REQUIRED WORK
Every record below needs to be printed again exactly.

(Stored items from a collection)

━━━━━━

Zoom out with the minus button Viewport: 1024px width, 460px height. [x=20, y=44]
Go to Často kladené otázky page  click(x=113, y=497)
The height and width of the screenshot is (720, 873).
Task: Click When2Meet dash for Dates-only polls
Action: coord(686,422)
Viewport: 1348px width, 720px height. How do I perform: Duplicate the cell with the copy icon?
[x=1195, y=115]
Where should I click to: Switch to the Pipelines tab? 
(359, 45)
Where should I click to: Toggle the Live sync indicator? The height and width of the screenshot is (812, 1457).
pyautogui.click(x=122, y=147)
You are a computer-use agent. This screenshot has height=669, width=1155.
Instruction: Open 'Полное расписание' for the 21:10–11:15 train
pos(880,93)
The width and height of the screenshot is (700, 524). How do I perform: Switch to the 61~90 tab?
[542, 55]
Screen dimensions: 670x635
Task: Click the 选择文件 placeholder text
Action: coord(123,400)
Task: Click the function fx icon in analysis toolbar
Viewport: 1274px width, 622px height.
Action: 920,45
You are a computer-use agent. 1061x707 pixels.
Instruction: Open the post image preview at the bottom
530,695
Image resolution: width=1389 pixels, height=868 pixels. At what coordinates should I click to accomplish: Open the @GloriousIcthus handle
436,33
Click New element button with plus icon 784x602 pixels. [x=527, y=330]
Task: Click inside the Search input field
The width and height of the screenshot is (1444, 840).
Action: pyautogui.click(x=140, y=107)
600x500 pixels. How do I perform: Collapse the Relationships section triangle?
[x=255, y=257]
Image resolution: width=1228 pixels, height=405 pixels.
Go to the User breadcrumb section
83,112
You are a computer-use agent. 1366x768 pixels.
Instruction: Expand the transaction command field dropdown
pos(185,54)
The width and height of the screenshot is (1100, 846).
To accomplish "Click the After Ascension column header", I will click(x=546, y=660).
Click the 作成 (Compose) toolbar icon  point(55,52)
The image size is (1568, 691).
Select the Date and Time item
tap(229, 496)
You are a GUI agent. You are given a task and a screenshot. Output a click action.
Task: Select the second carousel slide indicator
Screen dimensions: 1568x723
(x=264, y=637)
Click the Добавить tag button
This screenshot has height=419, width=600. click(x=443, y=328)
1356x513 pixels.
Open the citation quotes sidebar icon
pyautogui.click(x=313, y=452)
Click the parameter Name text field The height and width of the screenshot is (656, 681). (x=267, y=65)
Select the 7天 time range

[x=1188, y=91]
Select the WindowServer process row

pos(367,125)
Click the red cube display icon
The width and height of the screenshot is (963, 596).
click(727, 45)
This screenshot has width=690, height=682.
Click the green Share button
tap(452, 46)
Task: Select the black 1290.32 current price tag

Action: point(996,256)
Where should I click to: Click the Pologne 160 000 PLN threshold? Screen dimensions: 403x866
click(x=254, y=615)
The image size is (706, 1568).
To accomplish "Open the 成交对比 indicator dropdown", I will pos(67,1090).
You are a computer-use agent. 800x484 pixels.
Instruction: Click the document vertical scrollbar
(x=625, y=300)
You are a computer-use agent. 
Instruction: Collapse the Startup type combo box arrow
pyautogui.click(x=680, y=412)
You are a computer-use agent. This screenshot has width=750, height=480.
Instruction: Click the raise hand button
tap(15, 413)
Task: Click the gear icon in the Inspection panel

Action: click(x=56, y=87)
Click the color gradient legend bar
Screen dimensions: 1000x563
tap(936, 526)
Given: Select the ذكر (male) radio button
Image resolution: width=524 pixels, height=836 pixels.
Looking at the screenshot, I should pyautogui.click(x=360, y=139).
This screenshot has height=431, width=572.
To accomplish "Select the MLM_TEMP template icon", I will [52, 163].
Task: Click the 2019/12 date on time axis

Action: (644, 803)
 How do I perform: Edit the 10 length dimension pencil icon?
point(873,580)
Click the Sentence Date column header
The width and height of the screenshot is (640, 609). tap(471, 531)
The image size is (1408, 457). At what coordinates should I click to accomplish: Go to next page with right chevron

━━━━━━

COMPLETED TASK
Zoom out with the minus button Viewport: 1024px width, 460px height. [x=20, y=44]
Go to Často kladené otázky page  click(x=113, y=497)
The height and width of the screenshot is (720, 873).
Task: Click When2Meet dash for Dates-only polls
Action: coord(686,422)
Viewport: 1348px width, 720px height. How do I perform: Duplicate the cell with the copy icon?
[x=1195, y=115]
Where should I click to: Switch to the Pipelines tab? 
(359, 45)
Where should I click to: Toggle the Live sync indicator? The height and width of the screenshot is (812, 1457).
pyautogui.click(x=122, y=147)
You are a computer-use agent. This screenshot has height=669, width=1155.
Instruction: Open 'Полное расписание' for the 21:10–11:15 train
pos(880,93)
The width and height of the screenshot is (700, 524). How do I perform: Switch to the 61~90 tab?
[542, 55]
Screen dimensions: 670x635
Task: Click the 选择文件 placeholder text
Action: coord(123,400)
Task: Click the function fx icon in analysis toolbar
Viewport: 1274px width, 622px height.
Action: 920,45
You are a computer-use agent. 1061x707 pixels.
Instruction: Open the post image preview at the bottom
530,695
Image resolution: width=1389 pixels, height=868 pixels. At what coordinates should I click to accomplish: Open the @GloriousIcthus handle
436,33
Click New element button with plus icon 784x602 pixels. [x=527, y=330]
Task: Click inside the Search input field
The width and height of the screenshot is (1444, 840).
Action: pyautogui.click(x=140, y=107)
600x500 pixels. How do I perform: Collapse the Relationships section triangle?
[x=255, y=257]
Image resolution: width=1228 pixels, height=405 pixels.
Go to the User breadcrumb section
83,112
You are a computer-use agent. 1366x768 pixels.
Instruction: Expand the transaction command field dropdown
pos(185,54)
The width and height of the screenshot is (1100, 846).
To accomplish "Click the After Ascension column header", I will click(x=546, y=660).
Click the 作成 (Compose) toolbar icon  point(55,52)
The image size is (1568, 691).
Select the Date and Time item
tap(229, 496)
You are a GUI agent. You are given a task and a screenshot. Output a click action.
Task: Select the second carousel slide indicator
Screen dimensions: 1568x723
(x=264, y=637)
Click the Добавить tag button
This screenshot has height=419, width=600. click(x=443, y=328)
1356x513 pixels.
Open the citation quotes sidebar icon
pyautogui.click(x=313, y=452)
Click the parameter Name text field The height and width of the screenshot is (656, 681). (x=267, y=65)
Select the 7天 time range

[x=1188, y=91]
Select the WindowServer process row

pos(367,125)
Click the red cube display icon
The width and height of the screenshot is (963, 596).
click(727, 45)
This screenshot has width=690, height=682.
Click the green Share button
tap(452, 46)
Task: Select the black 1290.32 current price tag

Action: point(996,256)
Where should I click to: Click the Pologne 160 000 PLN threshold? Screen dimensions: 403x866
click(x=254, y=615)
The image size is (706, 1568).
To accomplish "Open the 成交对比 indicator dropdown", I will pos(67,1090).
You are a computer-use agent. 800x484 pixels.
Instruction: Click the document vertical scrollbar
(x=625, y=300)
You are a computer-use agent. 
Instruction: Collapse the Startup type combo box arrow
pyautogui.click(x=680, y=412)
You are a computer-use agent. This screenshot has width=750, height=480.
Instruction: Click the raise hand button
tap(15, 413)
Task: Click the gear icon in the Inspection panel

Action: click(x=56, y=87)
Click the color gradient legend bar
Screen dimensions: 1000x563
tap(936, 526)
Given: Select the ذكر (male) radio button
Image resolution: width=524 pixels, height=836 pixels.
Looking at the screenshot, I should pyautogui.click(x=360, y=139).
This screenshot has height=431, width=572.
To accomplish "Select the MLM_TEMP template icon", I will [52, 163].
Task: Click the 2019/12 date on time axis

Action: (644, 803)
 How do I perform: Edit the 10 length dimension pencil icon?
point(873,580)
Click the Sentence Date column header
The width and height of the screenshot is (640, 609). tap(471, 531)
The image size is (1408, 457). At what coordinates should I click to accomplish: Go to next page with right chevron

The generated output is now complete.